Kingdoms of Amalur: Reckoning : Kingdoms of Amalur: Reckoning: Entwickler zahlungsunfähig? Kingdoms of Amalur: Reckoning: Entwickler zahlungsunfähig?

Update: Die finanzielle Schieflage des Entwicklers 38 Studios scheint schlimmer zu sein als zunächst gedacht. Wie aus einem Bericht von WPRI hervorgeht, habe das Studio vor kurzem versäumt, eine Rückzahlungsrate in Höhe von 1,125 Millionen US-Dollar an den US-Bundesstaat Rhoe Island zu zahlen. Des Weiteren habe 38 Studios in der vergangenen Woche die Gehaltszahlungen für die zirka 400 Mitarbeiter nicht durchführen können.

Wie Lincoln Chafee, der Gouverneur von Rhode Island, in einem Interview erklärte, stehe dem Entwickler noch immer offen, die besagte Rate zu zahlen. Zudem werde man weiterhin Gespräche mit dem angeschlagenen Studio führen. Sollte die Firma letztendlich jedoch Insolvenz anmelden müssen, würden die Rechte an sämtlichen Marken von 38 Studios in den Besitz des US-Bundesstaates Rhode Island übergehen.

Originalmeldung: Die Entwickler des Rollenspiels Kingdoms of Amalur: Reckoning stehen offenbar kurz vor der Pleite. Das berichtet die US-Amerikanische Nachrichtenwebsite turnto10.com. Demnach hat sich bereits Lincoln Chafee, der Governor des US-Bundestaats Rhode Island, mit den Chefs des Studios getroffen.

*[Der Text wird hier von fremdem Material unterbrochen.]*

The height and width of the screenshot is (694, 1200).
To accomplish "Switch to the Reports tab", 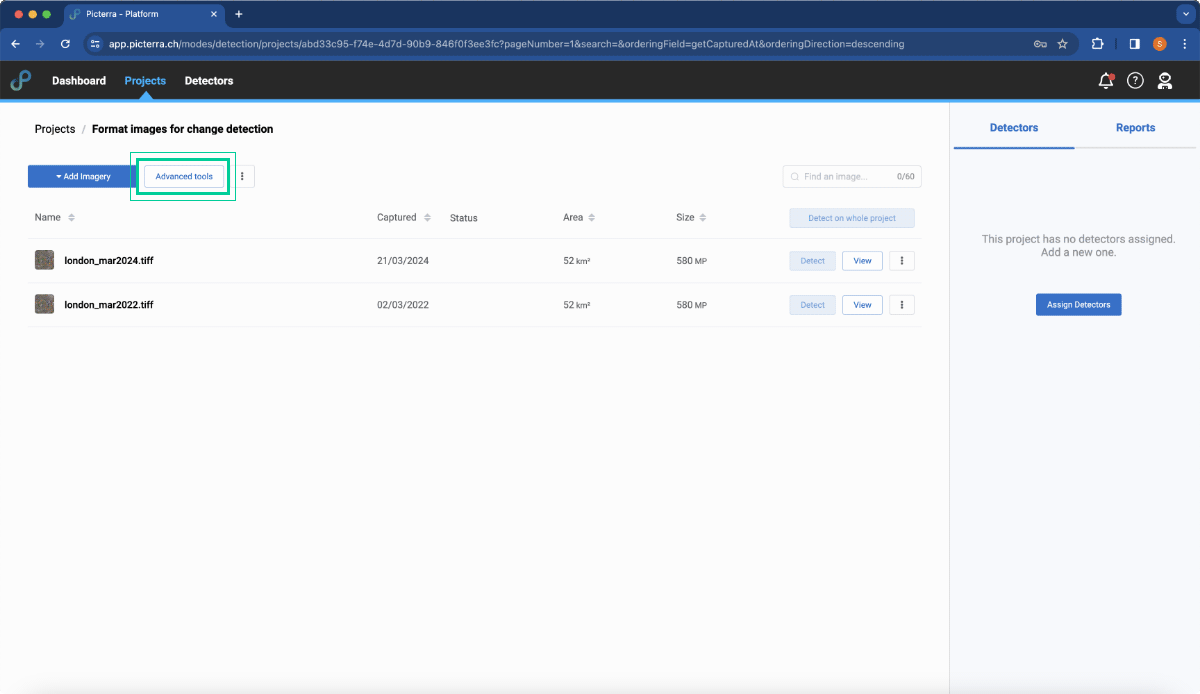I will click(x=1135, y=128).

»Wir arbeiten immer daran, Firmen in Rhode Island solvent zu halten. Das ist der Grund, warum wir uns mit 38 Studios getroffen haben. Wir arbeiten mit dem Studio an diversen Angelegenheiten. Mehr kann ich zur Zeit nicht sagen,« sagte Chafee gegenüber der Nachrichtenseite.

Das Entwicklerstudio vom ehemaligen Baseballprofi Curt Schilling wollte sich nicht zu den Gerüchten äußern. Bisher haben sich über alle Plattformen hinweg nur 410.000 Exemplare des Rollenspiels verkauft. Im Test von Kingdoms of Amalur: Reckoning erreichte das Spiel sehr gute 80 Punkte.

Kingdoms of Amalur: Reckoning
Reckonings größte Stärke: Die rasanten Gefechte fordern Taktik und Reflexe.